2012-09-30(日) [長年日記]
■ 「鉄腕バーディー」、ついに完結
ついにバーディーが完結したので、単行本を待ってさっそく読んだ。畳んでない伏線とかいろいろあるけど、掲載誌をかえて10年続いた連載が、いちおうちゃんと終わりをみたのだからめでたいことだ。最終的にSFとしてはわりとオーソドックスなプロットになったけど、キャラも立ってて、マンガとして楽しかった。エピローグもいい。
で、「10年?」と思って書庫をあさってみたけど、確かに「この」シリーズはEVOLUTIONになる前の無印一巻が2003年。ゆうきまさみのブログにあるように連載開始が2002年なのでたしかに10年。でもなー、古いファンとしては上の写真にある1996年の「初代」があって、これも入れるとバーディーとは16年以上の付き合いなわけですよ。そういう意味でも感慨深い(続編だと思って今シリーズを二巻から買ってしまったのもいい思い出[笑])。
さらに言えば、今回の結末、初代の存在も認めるかのような世界観で〆られたわけで、これもまた嬉しい。
2012-09-29(土) [長年日記]
■ 入門 Sinatra――Web制作のためのシンプルなRuby DSL (Alan Harris/Konstantin Haase)
軽くパラパラと読み始めたら、あっという間に読み終わってしまった。

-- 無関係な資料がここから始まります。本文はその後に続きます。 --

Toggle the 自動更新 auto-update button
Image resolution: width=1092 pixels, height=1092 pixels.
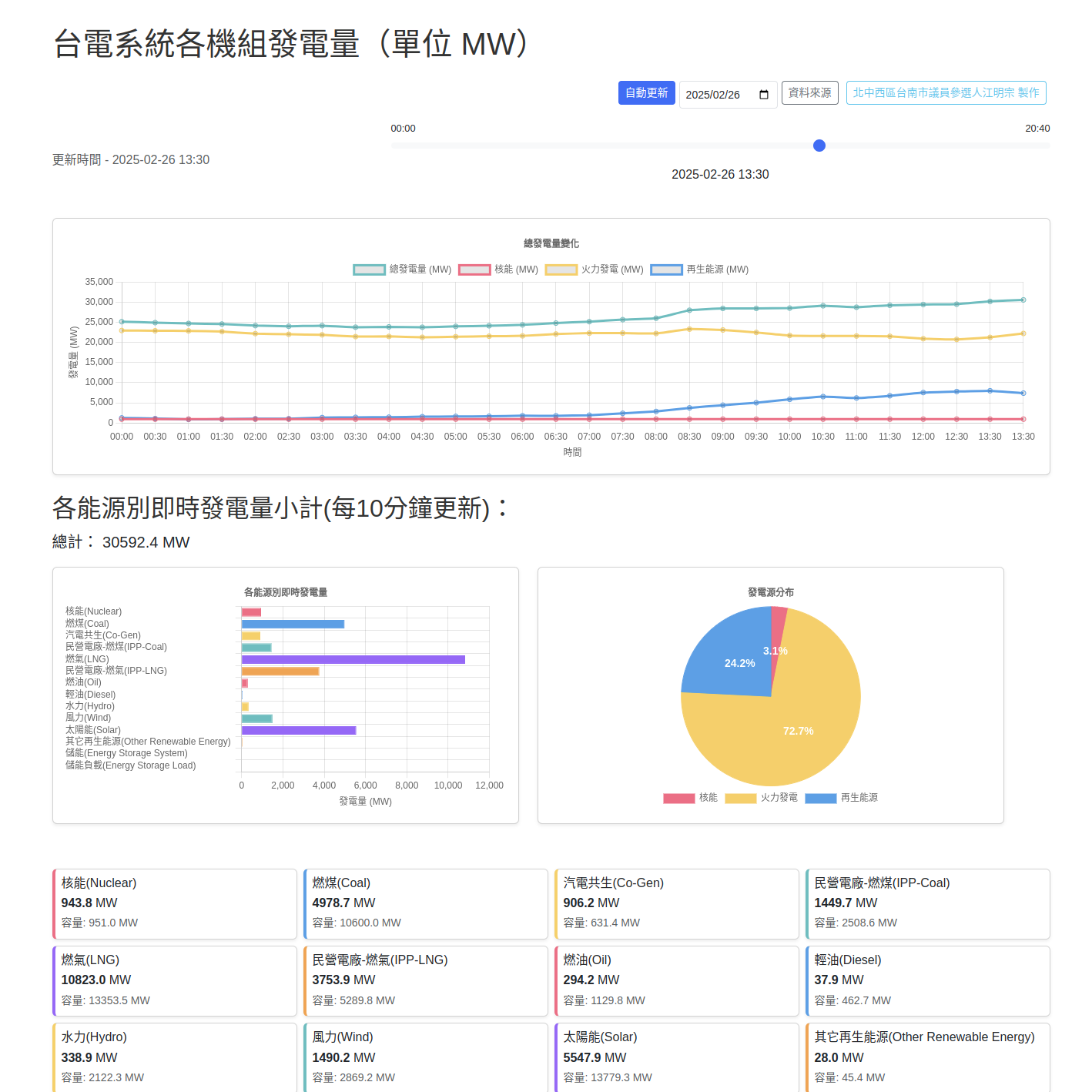click(x=646, y=93)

ライトウェイトなSinatraらしい軽量な電子書籍だった。
Sinatraは付属のREADMEがわりと十分なガイドラインになっているとよく言われるが、あれに不足している説明をしっかり補完した上で良いサンプルをつけた、「入門」としてよくまとまった本だ。Webアプリを作るにあたって「Railsはちょっと大げさかなー」と感じているなら、これをさらっと読んでからSinatraやPadrinoをチョイスするのは良いと思う。

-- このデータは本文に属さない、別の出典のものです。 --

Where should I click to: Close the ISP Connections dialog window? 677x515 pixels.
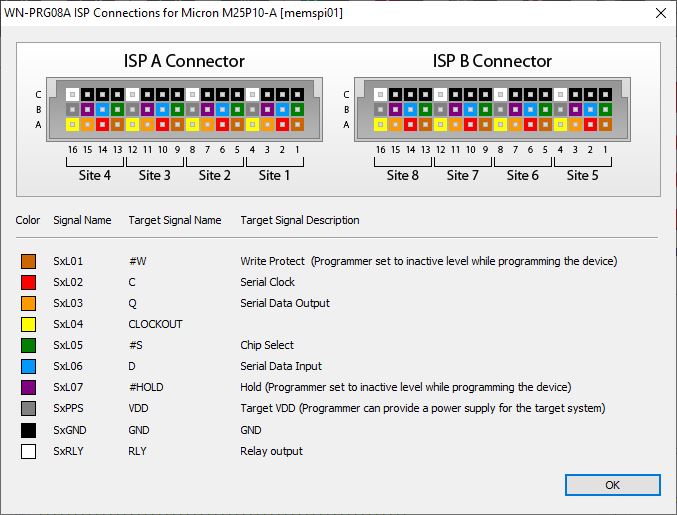[658, 13]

このボリュームで1800円近くするのはちょっと割高かなーと思わなくもないけど、市場の狭い日本で、DRMなしの翻訳本が手に入るなら個人的に文句はない。ただ、EPUBオンリーだと事前にページ数がわからないのが難点だとボヤいたら、原書の方にはPDFもあるから参考になると教えてもらった。PDFで122ページとのこと。$12.99なんだから別に日本版がとりわけ割高なわけではないね。
2012-09-27(木) [長年日記]
■
めんどうくさいWebセキュリティ(Michal Zalewski)
これは誕生日プレゼントにいただいたものですね、ありがとうございます。なにしろ書名のとおりマジで「めんどうくさい」ので、読むのにすごい時間がかかってしまった。といっても文体が理解しにくいとか、内容が難解というわけではなくて、Webの世界があまりに混沌としていて読んでてずーんと気分が重くなるので読み進むのが「めんどうくさい」(文体はところどころくすぐりが入っていたりして、軽くてわかりやすい)。

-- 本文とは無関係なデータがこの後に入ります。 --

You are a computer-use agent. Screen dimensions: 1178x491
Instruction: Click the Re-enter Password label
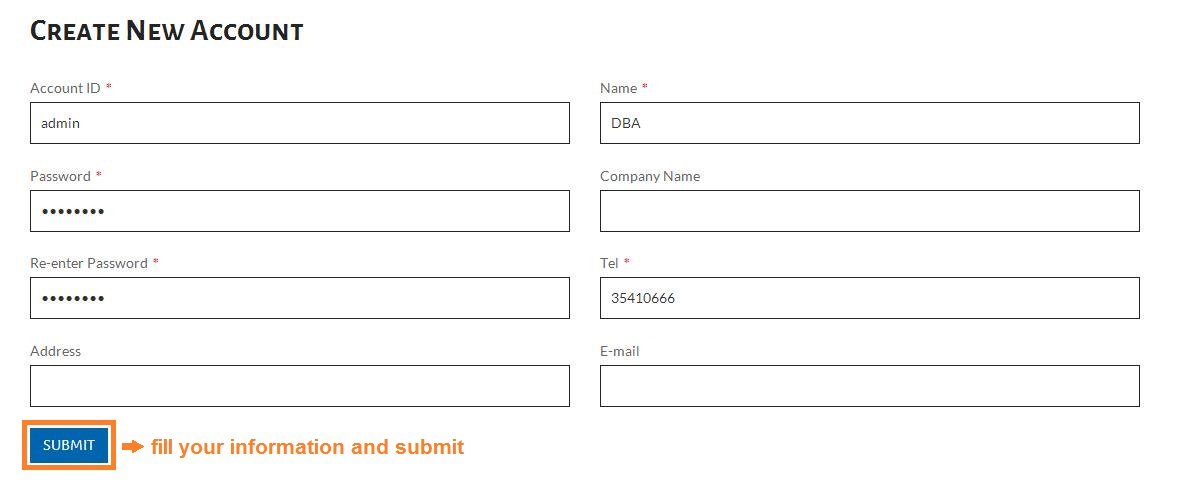(x=89, y=263)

面白いと思ったのが、この本はXSSとかCSRFみたいなセキュリティ上の問題を(たとえば事例を交えるなどして)解説するというスタイルではない、という点だ。そうではなくて、Webというこの10年間に急速に、そしてつぎはぎだらけに発展してきたテクノロジーが、なかば必然的に内包することになった「仕組み上の問題点」をつぎつぎとあげていく。もちろんそこにはXSSやCSRFのようにポピュラーかつ気をつけていれば回避可能な脆弱性もあるにはあるが、むしろ仕様に穴があるけど今さら変えられないとか、複数のブラウザで実装に違いがあるがゆえに問題だとか、そういう「めんどうくさい上にどうしようもない話」がてんこ盛りなんである。たとえばSQLインジェクションについてはほぼ触れていないということからも、どこを向いている本なのかよくわかると思う。
これが他人ごとであれば面白いばかりで済んだのだけど、こっちは実際それをなんとかかいくぐって安全なWebアプリケーションを作らなくてはいけない立場だったりするわけで、数ページ読み進んでは「それムリ……」と逃げ出したくなるわけだ。あー、ほんと、なんでこんなにめんどうくさい世界に足をつっこんじゃったんだろう!
そんなこともあって、リアル世界では数千年かけて何をもって安全といえるかというコンセンサスがを得てきたのに、Webはまだ10年20年しかたっていないのだというエピローグにおける著者の指摘には、深く考えこまざるをえない。完璧に安全なWebを作ることはもはやできないのだから、そういう文化的なアプローチも必要だという話だよな。技術者的には負け発想だけど、それもある意味「成熟」だよなー。